The EPSRC Energy Programme funded DecarboN8 Network Plus announced its first Funding Call at the end of last year.

Applications were encouraged for activities such as:

  • Exploratory research studies
  • Secondary data analysis
  • Comparative case study research
  • Inter-disciplinary activities such as workshops

The first round of seedcorn funding has been allocated to the following projects. To read more about each funded project visit the DecarboN8 website.


  • CARGO PEDAL: Harnessing the potential of e-cargo bikes for urban sustainable transport

    Dr Luke Blazejewski, University of Salford

As cities respond to pressures of development, the reduction of carbon emissions in non-commuting transport continues to pose many logistical challenges. It is essential to understand mobility technologies and practices as well as their societal readiness.


  • Leading the way to lower carbon transport: how, when and why do older, more experienced drivers make a change? 
    Dr Julie Clark, University of the West of Scotland

 In preparation for a larger funding bid, the project will identify and test which policy interventions might be most acceptable to older, long-established drivers, in order to generate a robust and place-sensitive methodology for reducing levels of car ownership and use.


  • Hydrogen for Sustainable Waterways
    Dr Dénes Csala, Lancaster University

The Hydrogen for Sustainable Waterways (H4SW) project aims to investigate the techno economic case for converting diesel powered light watercraft to zero-carbon (fuel cell) or low-carbon (combustion) hydrogen powered units. This is a pre-feasibility study for underpinning a pilot case for submission for future funding to UKRI councils or Innovate UK.


  • Understanding and modelling electric vehicle charging behaviour using choice modelling
    Dr Trivikram Dokka, Lancaster University

For this smart charging to become efficient and applicable on a mass scale and be fair, proper understanding of charging choices and preferences is required. Understanding the factors that form the basis for charging decisions in terms of time and place will prove extremely useful in better forecasting of EV electricity demand, which in turn enables smart demand management. In this project, we will use choice models to analyse these factors.


  • Integrating embodied carbon emissions into northern transport infrastructure scenarios

    Dr Jannik Giesekam, University of Leeds

Transforming the North of England requires increased investment in new transport infrastructure whilst meeting ambitious national carbon reduction targets. Data on the carbon emissions from construction and maintenance of infrastructure assets (’embodied emissions’, ‘capital carbon’ or ‘CapCarb’) are routinely gathered during construction projects but not incorporated into the long term modelling and scenario analyses that inform strategic plans as there is no comprehensive single data source for modellers to reference.

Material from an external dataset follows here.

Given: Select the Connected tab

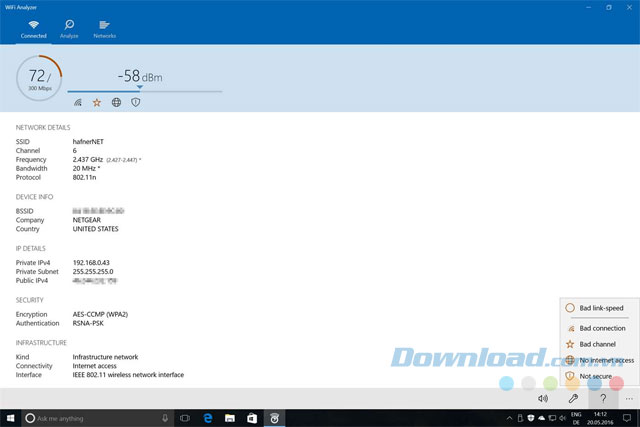Looking at the screenshot, I should tap(33, 28).
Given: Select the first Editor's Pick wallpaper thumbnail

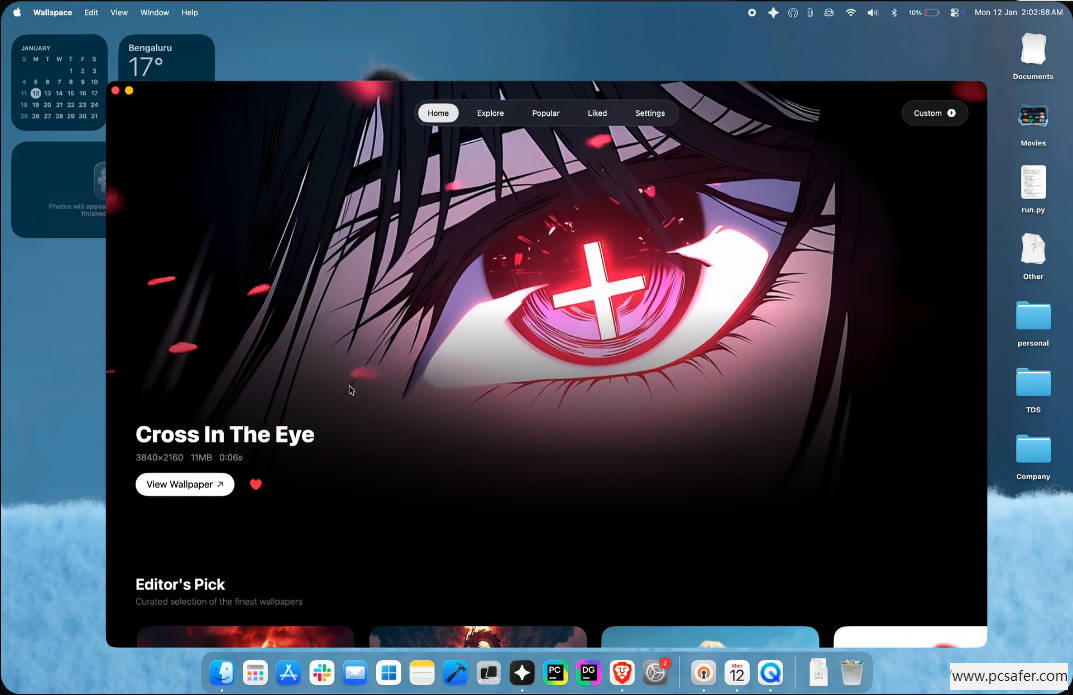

This project will develop the prototype of an open extendable tool for the modelling.

  • Serious Games for Serious Energy Solutions: A Case Study of Diversity for Innovation in Bradford
    Dr Zoe M Harris, Centre for Environmental Policy, Imperial College London

The purpose of the study is to develop the methodology for a larger bid to understand ‘what is the baseline level of diversity required to effectively decarbonise the UK energy system?’ We will use the transport sector in Bradford as a case study to test our methodology, and further develop the proposal to cover the whole UK energy sector. Using a ‘serious game’, we will develop and test a methodology to assess the impact of diversity on problem solving and solution innovation.


  • Decarbonising Transport with Neighbourhood Plans in Northern England

    Dr Caglar Koksal, University of Manchester

Transport is now the largest emitter of greenhouse gases in the UK, with 55 per cent coming from passenger cars. Road transport causes air pollution in urban environments and contributes to traffic congestion, which costs approximately £7.8 billion per year to the UK’s economy. This research uses Carnforth, Lancashire, as a pilot, to establish how the development of planning policies in its neighbourhood plan can contribute to the decarbonisation of local transport.


  • Development of a co-designed zero-carbon urban freight system

    Dr Daniela Paddeu, University of the West of England

By 2050, 70% of the world population will live in cities. This will generate an increased number of people and freight movements in, between and intro urban areas, resulting in increased carbon emissions. Therefore, city-logistics will play a key role in reducing carbon emissions due to urban goods distribution. The project aims to explore stakeholders’ perspective towards freight systems in order to co-design a series of scenarios to reduce carbon emissions in the North of England, identifying potential drivers and barriers to their implementation.